━━━ PROVIDED TEXT
There is only one team in the ECAC South with a younger lineup than American University, and there is only one team the Eagles can outplay inside. That team is East Carolina, which the Eagles beat, 88-79, last night at Fort Myer.
American forwards Steve Nesmith and Jim Lutz scored 22 and 19 points, respectively, and center Eric White had 18.
East Carolina, loser of 14 of its last 15, is the only team American has beaten in its last six games.
The Pirates, who start four sophomores and a junior, fell to 6-18 overall, 0-12 in the league.
American, whose tallest starters are Lutz and White at 6 feet 5, pushed the ball inside from the beginning, as they did in the earlier 79-62 victory over the Pirates. Point guard Mike Sampson (seven assists) did a good job getting the ball down low, and the Eagles (8-17 overall, 3-10 in the league) kept taking layups against East Carolina's unaggressive defensive interior.
"Eric and Steve were working pretty hard to post up, and we were getting easy shots from it," said Lutz. "Going inside is a luxury for us, and we took full advantage of it."
East Carolina, which has been outrebounded by an average of 10 per game by league opponents, was outrebounded, 29-22, by American. The Pirates have lived by the outside shooting of Curt Vanderhorst (28 points) and William Grady (21), and their 58 percent shooting helped them stay in the game last night.
━━━━━━
━━━ GIVEN DATA
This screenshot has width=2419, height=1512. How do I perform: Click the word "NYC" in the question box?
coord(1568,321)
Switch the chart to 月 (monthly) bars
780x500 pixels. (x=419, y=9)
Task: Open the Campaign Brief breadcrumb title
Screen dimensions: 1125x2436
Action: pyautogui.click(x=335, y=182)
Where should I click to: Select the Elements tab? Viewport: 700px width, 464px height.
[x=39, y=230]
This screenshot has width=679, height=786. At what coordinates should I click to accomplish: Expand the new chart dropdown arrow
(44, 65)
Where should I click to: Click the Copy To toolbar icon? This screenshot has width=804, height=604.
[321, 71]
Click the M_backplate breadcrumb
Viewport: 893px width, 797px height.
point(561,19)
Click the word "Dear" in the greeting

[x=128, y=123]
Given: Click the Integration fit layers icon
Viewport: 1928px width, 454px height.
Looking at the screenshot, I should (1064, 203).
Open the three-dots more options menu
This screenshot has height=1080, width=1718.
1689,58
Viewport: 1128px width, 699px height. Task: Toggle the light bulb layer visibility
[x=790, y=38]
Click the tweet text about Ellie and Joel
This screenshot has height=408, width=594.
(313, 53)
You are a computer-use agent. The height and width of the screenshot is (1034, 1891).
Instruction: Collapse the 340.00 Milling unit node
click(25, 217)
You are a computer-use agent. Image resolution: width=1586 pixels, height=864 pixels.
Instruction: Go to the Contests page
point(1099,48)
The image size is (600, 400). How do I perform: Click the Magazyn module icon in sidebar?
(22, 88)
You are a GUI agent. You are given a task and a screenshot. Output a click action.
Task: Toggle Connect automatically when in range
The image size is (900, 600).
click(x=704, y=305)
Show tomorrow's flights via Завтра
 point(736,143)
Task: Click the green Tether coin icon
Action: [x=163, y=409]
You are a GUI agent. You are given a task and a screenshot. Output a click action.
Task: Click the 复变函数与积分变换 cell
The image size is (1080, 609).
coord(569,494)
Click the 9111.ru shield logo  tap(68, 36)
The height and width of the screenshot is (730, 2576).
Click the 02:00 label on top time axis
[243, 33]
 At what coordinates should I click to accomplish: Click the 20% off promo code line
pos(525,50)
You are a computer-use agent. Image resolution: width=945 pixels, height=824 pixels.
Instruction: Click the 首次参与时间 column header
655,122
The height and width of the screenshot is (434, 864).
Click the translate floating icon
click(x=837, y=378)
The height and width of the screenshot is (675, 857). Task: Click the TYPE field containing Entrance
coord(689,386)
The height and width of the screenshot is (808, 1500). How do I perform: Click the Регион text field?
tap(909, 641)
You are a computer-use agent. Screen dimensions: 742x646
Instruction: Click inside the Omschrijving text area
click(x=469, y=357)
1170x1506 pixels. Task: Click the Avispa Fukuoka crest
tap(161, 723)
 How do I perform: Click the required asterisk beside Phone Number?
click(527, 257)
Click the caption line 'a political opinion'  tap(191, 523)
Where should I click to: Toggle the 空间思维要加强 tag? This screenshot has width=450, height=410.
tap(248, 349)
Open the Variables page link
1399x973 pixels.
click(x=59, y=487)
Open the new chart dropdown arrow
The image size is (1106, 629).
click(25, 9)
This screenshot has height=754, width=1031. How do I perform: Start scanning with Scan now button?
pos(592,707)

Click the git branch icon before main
━━━━━━
→ **WORK INSTRUCTION 1**: In the basketball game report, how many points did Curt Vanderhorst score?
→ **WORK INSTRUCTION 2**: Translate this sentence from the basketball game report into Spanish: "The Pirates, who start four sophomores and a junior, fell to 6-18 overall, 0-12 in the league."

→ **RESPONSE BOX 1**: 28 points.

→ **RESPONSE BOX 2**: Los Pirates, que alinean como titulares a cuatro estudiantes de segundo año y uno de tercer año, cayeron a 6-18 en total, 0-12 en la liga.